How Octopus Uses the Classes

To optimize resource utilization, Octopus initially tries to send queries to an OctoEng in the last (or "heaviest") non-updatable Class in the list, in order to make use of the higher level of services provided. If all OctoEng’s in this Class are busy, Octopus checks the Class immediately preceding it in the list; if this Class is also busy, it goes to the next heaviest Class, and so on up the list until a free OctoEng is found. If none of the heavier Classes are available, the query is sent to the first Class in the CLASSES list not reserved as a Login Class, and processing proceeds according to the scheme described in the previous section.

Thus, referring again to the example given above, when Octopus receives a query from a client session, it initially directs it to the second Class (HEAVY). If all OctoEng’s in this Class are busy, the query is sent to the first Class specified in the list (LIGHT); then, if query processing time exceeds the limit set for this Class, the query is assigned or queued for execution (depending on the ShareServer setting) by an OctoEng in the HEAVY Class. The last Class (UPDATE) is reserved for the execution of SQL commands and data loads that make changes to the database.

Class Names

Any names can be specified for Octopus Classes. When configuring multiple instances of the Octopus utility on a single computer, remember that using the same Class names for the different instances will result in the Class definitions being shared. To avoid this, use specific Class names for each instance.

The Updatable Class

When set to operate in the Public Update execution mode (explained in the next section), Octopus will intercept any SQL command that changes the database — such as CREATE..., DROP..., ALTER..., INSERT, UPDATE, or DELETE — and send it directly to the single OctoEng in a Class that is specially configured to handle updates.
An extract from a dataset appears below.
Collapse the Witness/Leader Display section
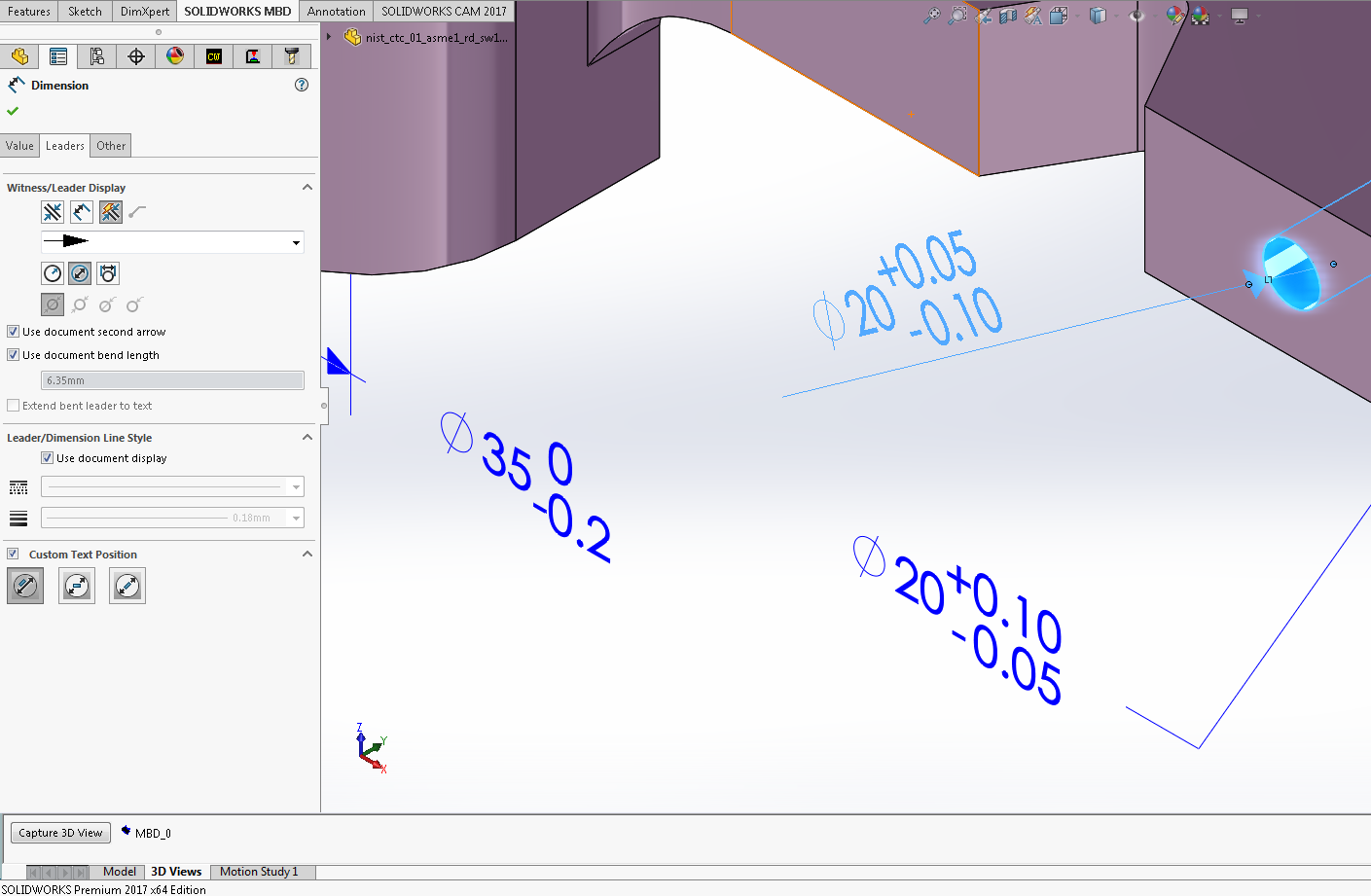 307,187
Once this command executes successfully, all subsequent queries within that transaction — that is, up to the successful execution of a COMMIT [WORK] or ROLLBACK [WORK] command — are automatically sent to the same OctoEng. Then, after the COMMIT [WORK] executes successfully, Octopus automatically refreshes the database version used by all active OctoEng’s in the Octopus system, without requiring clients to disconnect. With each successful commit, the Octopus database version number (as reported by the Octops program) increments by 0.1.

It is possible to use the SAND CDBMS Data Loader utility (ndlm) to update the database via Octopus. For more information, consult the Octopus Operations section.
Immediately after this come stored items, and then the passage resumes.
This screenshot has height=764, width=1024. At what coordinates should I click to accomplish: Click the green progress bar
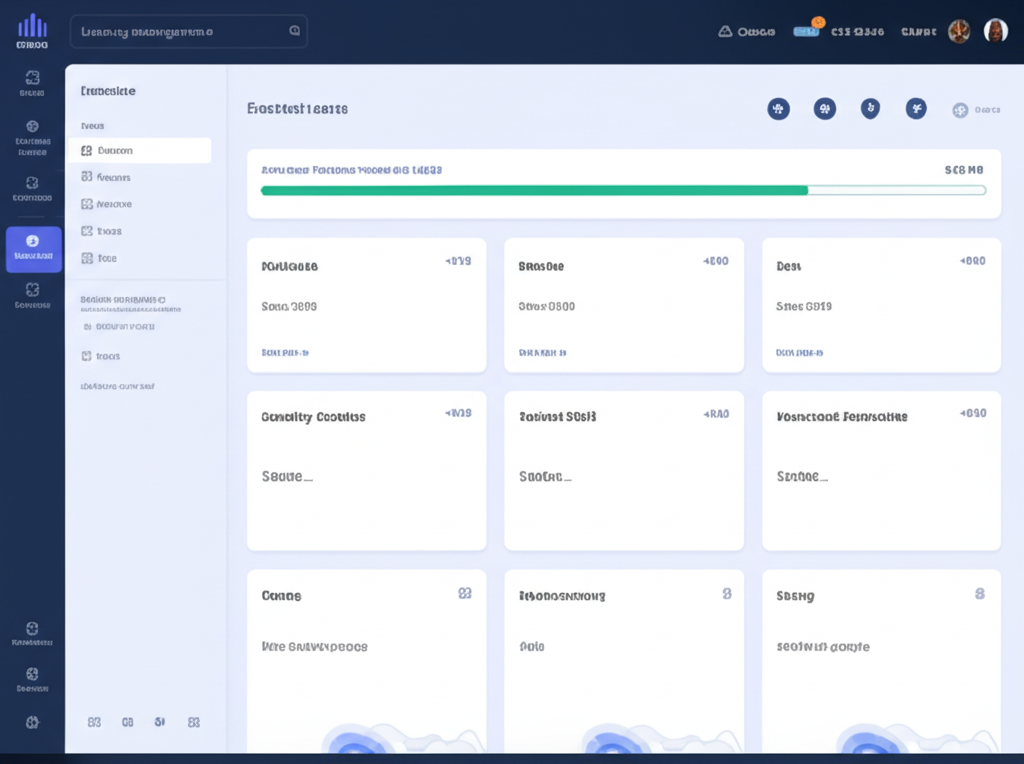pyautogui.click(x=530, y=190)
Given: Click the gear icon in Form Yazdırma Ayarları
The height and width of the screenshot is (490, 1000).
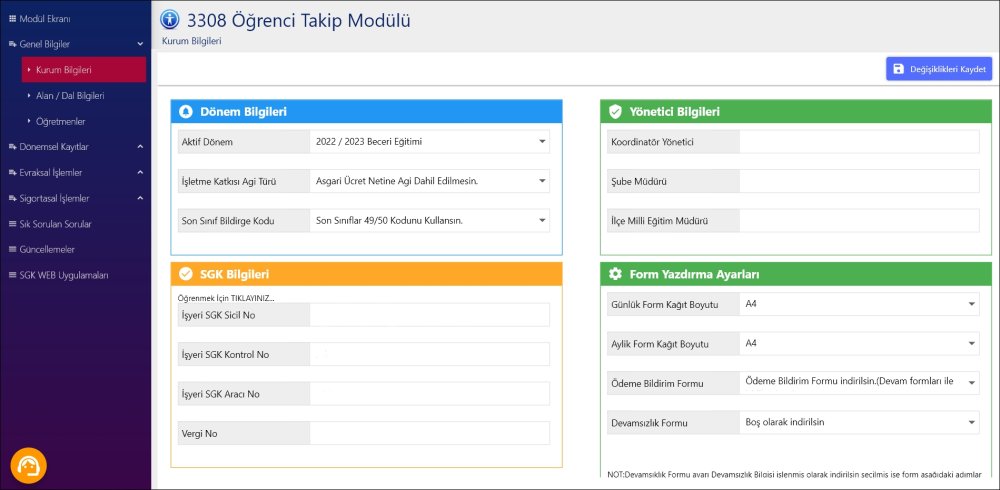Looking at the screenshot, I should coord(616,274).
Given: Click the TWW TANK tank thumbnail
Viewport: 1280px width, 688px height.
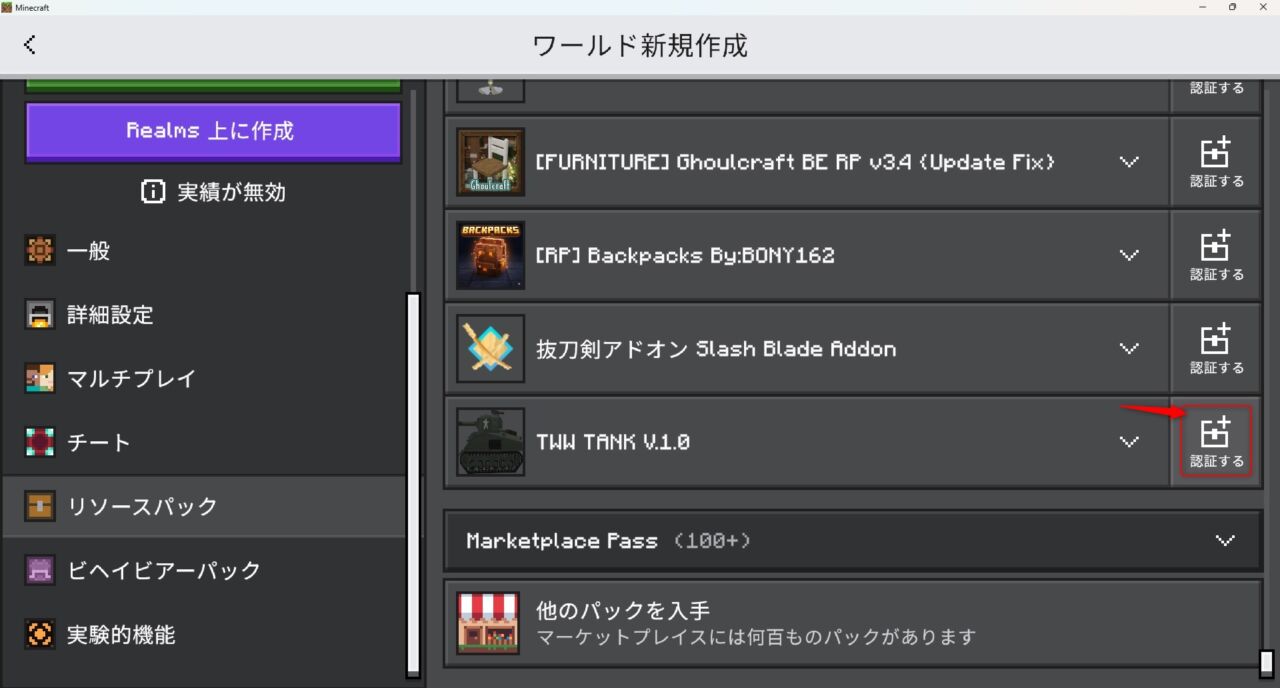Looking at the screenshot, I should point(490,441).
In the configuration settings contained in the nucleus.ini file, the Updatable Class is defined by its position as the last entry in the list of values for the Classes parameter in the Octopus section of the nucleus.ini file. Since this Class is intended to handle changes to the database, its Cache parameter should be set to a higher value than for the other Classes, and its RescheduleTimeout parameter should be set to 0 (unlimited).
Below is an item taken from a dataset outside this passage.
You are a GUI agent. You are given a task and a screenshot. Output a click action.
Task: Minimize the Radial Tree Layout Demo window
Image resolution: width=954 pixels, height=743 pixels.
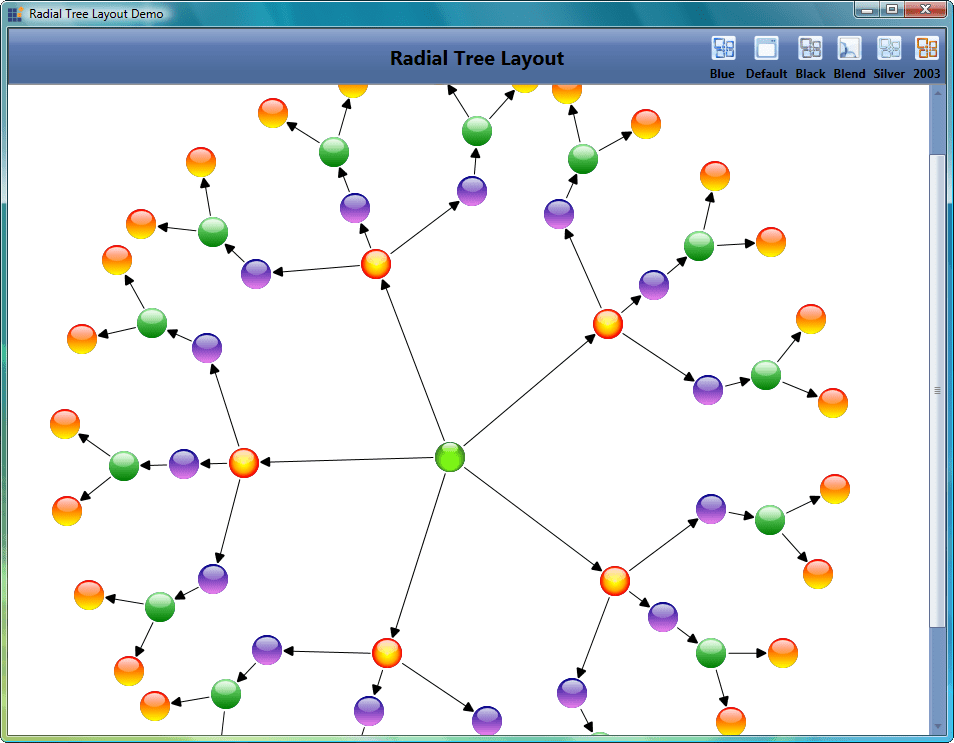(x=866, y=10)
By default, an Octopus update is a virtual update that does not affect the real physical data store. Changes are not retained when Octopus is shut down. Alterations or updates to the Octopus database (performed via SQL DML statements or using the SAND CDBMS data loader utility) can be made permanent by executing the SET UPDATE KEEP CHANGE command. After this command is executed, the view of the database seen by Octopus client sessions is automatically refreshed. With each successful SET UPDATE KEEP CHANGE command (or database update performed outside the Octopus system), a new database Snapshot is created, and the Octopus database version number (as reported by the Octops program) increments by 1, to n.0.

The Login Class

Octopus can be instructed to reserve a special class exclusively for processing client database login requests. This feature guarantees that users will be able to log in to the database even when the system is very busy. To enable a Login class, include the LoginClass=TRUE parameter in the Octopus section of the nucleus.ini file: this reserves the first entry in the Classes list for client logins. This Class should be configured to use minimal processing resources (that is, it should comprise a single OctoEng with a small Cache size).